To be fair, no data is perfect, and there are several caveats worth knowing:

  • The metric “percentage of sites meeting CWV” is an average across many sites, many themes, many plugins. Outliers (very badly configured sites) pull the average down. If you pick top-tier setups, you’ll likely be above average.
  • “Good CWV” is a composite of several metrics; depending on what metric is most problematic for a particular CMS, you may suffer or excel in different areas.
  • Some performance issues are aesthetic or architectural choices which aren’t always under CMS control, e.g. heavy media, large images, external embeds, ads, third-party scripts. So even a fast CMS can be slowed by bad implementation.
  • Geographic variability, device variability (mobile vs desktop), network speed, user device capabilities, etc., matter a lot. Users on slow connections will always see different real experiences.
  • The improvements in percentage gains (month to month) show momentum, but even a high improvement doesn’t guarantee that many slow / poor sites have been fixed — it might be that many smaller, easier fixes are being addressed, leaving harder ones to lag.
  • Also, SEO ranking factors change; Google may weigh CWV more or less over time; but as of now, CWV is important but not the only thing.

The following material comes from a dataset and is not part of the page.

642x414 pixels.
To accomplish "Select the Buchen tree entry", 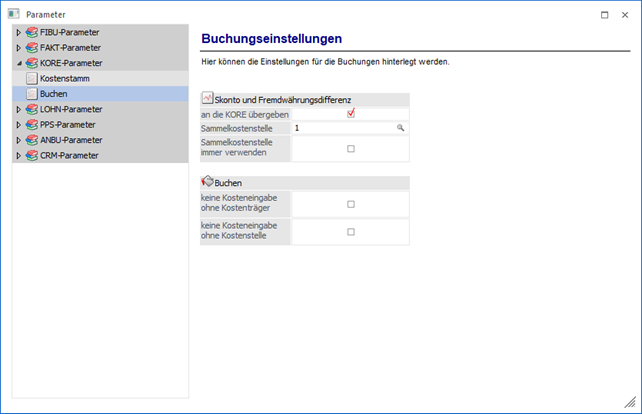I will coord(54,93).
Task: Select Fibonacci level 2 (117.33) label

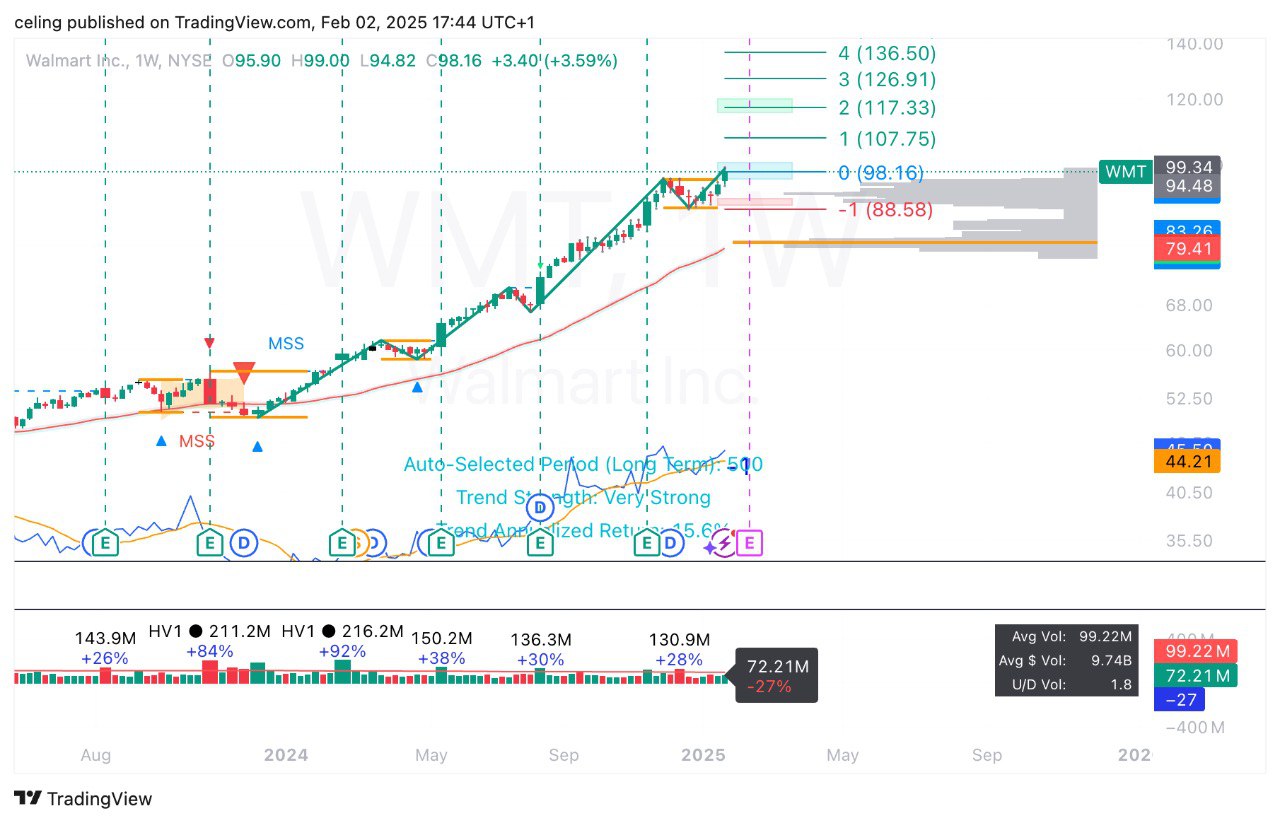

My take: Is WordPress still “good enough”?

Yes — in many cases, WordPress is still “good enough,” especially if you are willing to put in the effort. But if speed, performance, user experience are central to what you’re building, then WordPress is more of a challenge compared to some more optimized platforms.

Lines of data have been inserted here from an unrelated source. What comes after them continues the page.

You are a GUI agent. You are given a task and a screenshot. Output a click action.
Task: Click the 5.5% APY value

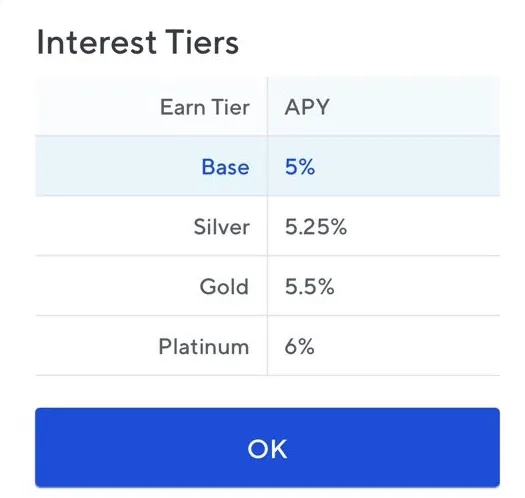[309, 287]
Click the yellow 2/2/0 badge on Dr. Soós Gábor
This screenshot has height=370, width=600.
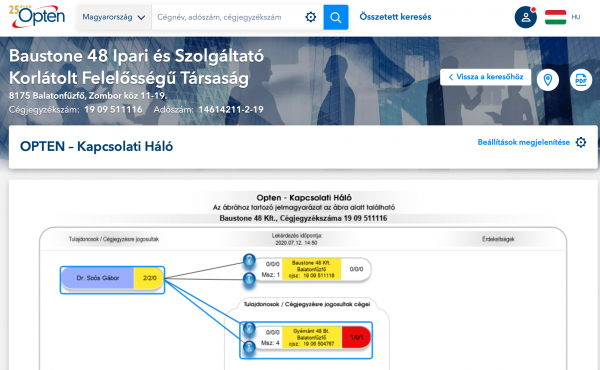click(x=149, y=278)
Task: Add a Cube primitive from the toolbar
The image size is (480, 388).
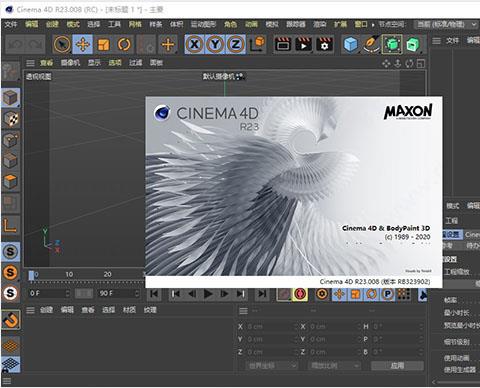Action: (351, 44)
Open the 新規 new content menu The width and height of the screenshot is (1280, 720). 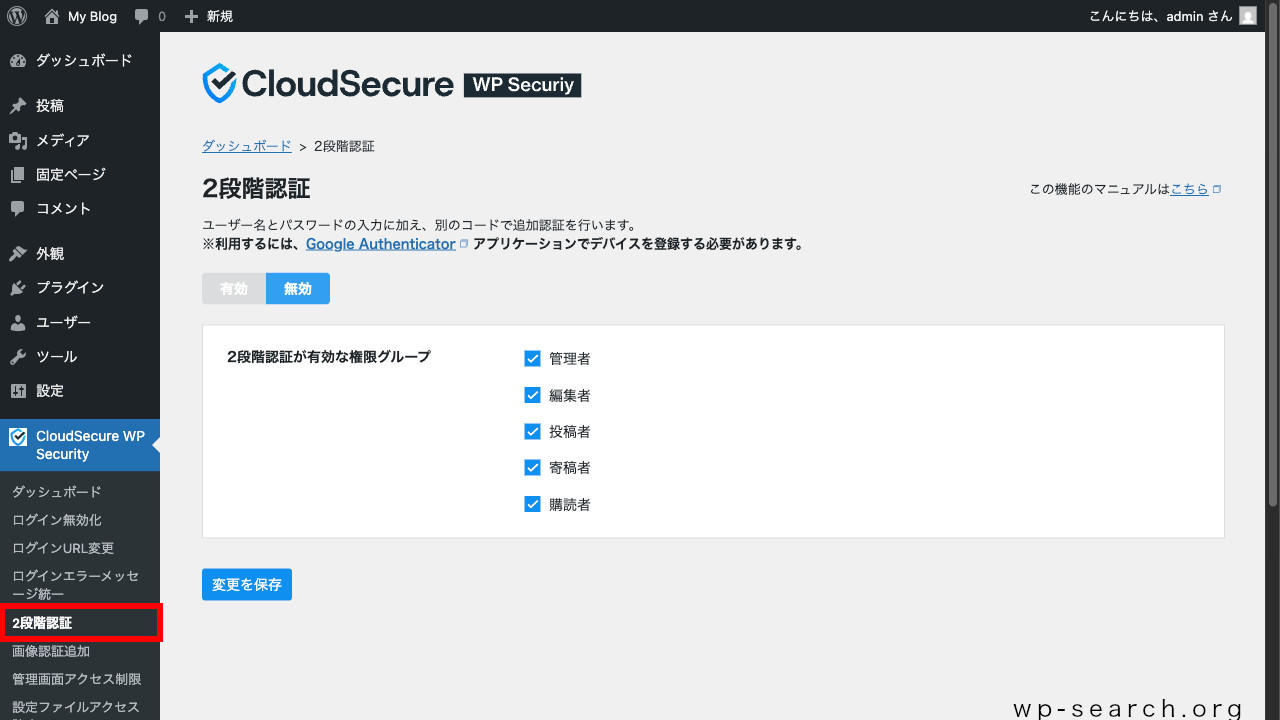[x=208, y=16]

If I were you deciding today:

  • If you need flexibility, many plugins, custom themes, lots of content, etc., WordPress is probably still the best bet — but budget time and resources for optimization.
  • If your site is relatively simpler or more “set-and-forget,” or you want minimal maintenance, a CMS like Duda or one of the others might give you better baseline performance without as much effort.
  • Also think ahead: as performance becomes more important (users expect instant, smooth, no layout shifts), the gap may widen; being ahead now means gaining advantage later.

Conclusion

In short:

WordPress is powerful, flexible, mature. But when it comes to Core Web Vitals, it lags behind many competitors in what % of sites achieve “good” scores, and its improvement rate is modest. There are structural, ecosystem, human challenges behind that (technical debt, plugin/theme variability, hosting, etc.). But it can be fixed or mitigated with the right tech choices and effort.

If you care about UX, conversion, speed — you can’t ignore CWV. And right now, WordPress users have a steeper hill to climb than some others. But that doesn’t mean you can’t reach the summit.